§ **Requirements**
Copy out the lines from the one containing "Play audio of the translation 普通话" through the one containing "Looking at the screenshot, I should click(57, 359).", inclusive, changing every "Expand" to "Open" and leaving all else as it stands.

#####

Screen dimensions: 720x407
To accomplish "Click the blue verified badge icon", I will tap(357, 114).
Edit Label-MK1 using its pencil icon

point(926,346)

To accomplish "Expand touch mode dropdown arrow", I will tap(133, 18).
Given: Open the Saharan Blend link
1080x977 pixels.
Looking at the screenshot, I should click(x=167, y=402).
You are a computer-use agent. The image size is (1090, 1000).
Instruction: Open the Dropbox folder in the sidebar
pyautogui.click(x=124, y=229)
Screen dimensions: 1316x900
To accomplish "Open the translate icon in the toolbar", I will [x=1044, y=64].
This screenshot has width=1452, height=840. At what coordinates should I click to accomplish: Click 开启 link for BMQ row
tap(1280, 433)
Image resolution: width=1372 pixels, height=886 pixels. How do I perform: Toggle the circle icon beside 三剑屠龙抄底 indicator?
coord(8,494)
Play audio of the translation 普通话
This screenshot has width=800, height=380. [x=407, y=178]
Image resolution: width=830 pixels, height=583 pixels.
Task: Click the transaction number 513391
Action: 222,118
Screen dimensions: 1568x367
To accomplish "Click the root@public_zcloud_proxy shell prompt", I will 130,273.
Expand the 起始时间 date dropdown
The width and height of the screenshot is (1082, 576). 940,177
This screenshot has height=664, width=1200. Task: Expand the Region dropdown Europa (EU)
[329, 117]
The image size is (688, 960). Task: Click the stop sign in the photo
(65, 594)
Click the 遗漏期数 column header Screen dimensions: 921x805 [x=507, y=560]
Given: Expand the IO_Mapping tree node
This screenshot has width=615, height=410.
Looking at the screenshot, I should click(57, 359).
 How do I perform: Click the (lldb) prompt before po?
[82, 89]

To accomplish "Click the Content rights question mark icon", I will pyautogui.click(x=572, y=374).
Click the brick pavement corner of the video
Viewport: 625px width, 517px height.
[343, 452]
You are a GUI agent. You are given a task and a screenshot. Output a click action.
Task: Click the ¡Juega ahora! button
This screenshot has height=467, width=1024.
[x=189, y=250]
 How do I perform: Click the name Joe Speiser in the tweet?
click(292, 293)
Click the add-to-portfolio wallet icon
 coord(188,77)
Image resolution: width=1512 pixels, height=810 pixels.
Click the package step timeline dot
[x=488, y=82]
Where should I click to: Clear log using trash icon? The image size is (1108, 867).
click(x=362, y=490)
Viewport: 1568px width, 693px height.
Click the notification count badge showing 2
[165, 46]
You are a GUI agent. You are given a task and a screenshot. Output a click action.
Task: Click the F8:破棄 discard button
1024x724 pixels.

#####

§ **Written solution**
Play audio of the translation 普通话
This screenshot has width=800, height=380. [x=407, y=178]
Image resolution: width=830 pixels, height=583 pixels.
Task: Click the transaction number 513391
Action: 222,118
Screen dimensions: 1568x367
To accomplish "Click the root@public_zcloud_proxy shell prompt", I will 130,273.
Open the 起始时间 date dropdown
The width and height of the screenshot is (1082, 576). 940,177
This screenshot has height=664, width=1200. Task: Open the Region dropdown Europa (EU)
[329, 117]
The image size is (688, 960). Task: Click the stop sign in the photo
(65, 594)
Click the 遗漏期数 column header Screen dimensions: 921x805 [x=507, y=560]
Given: Open the IO_Mapping tree node
This screenshot has width=615, height=410.
Looking at the screenshot, I should click(57, 359).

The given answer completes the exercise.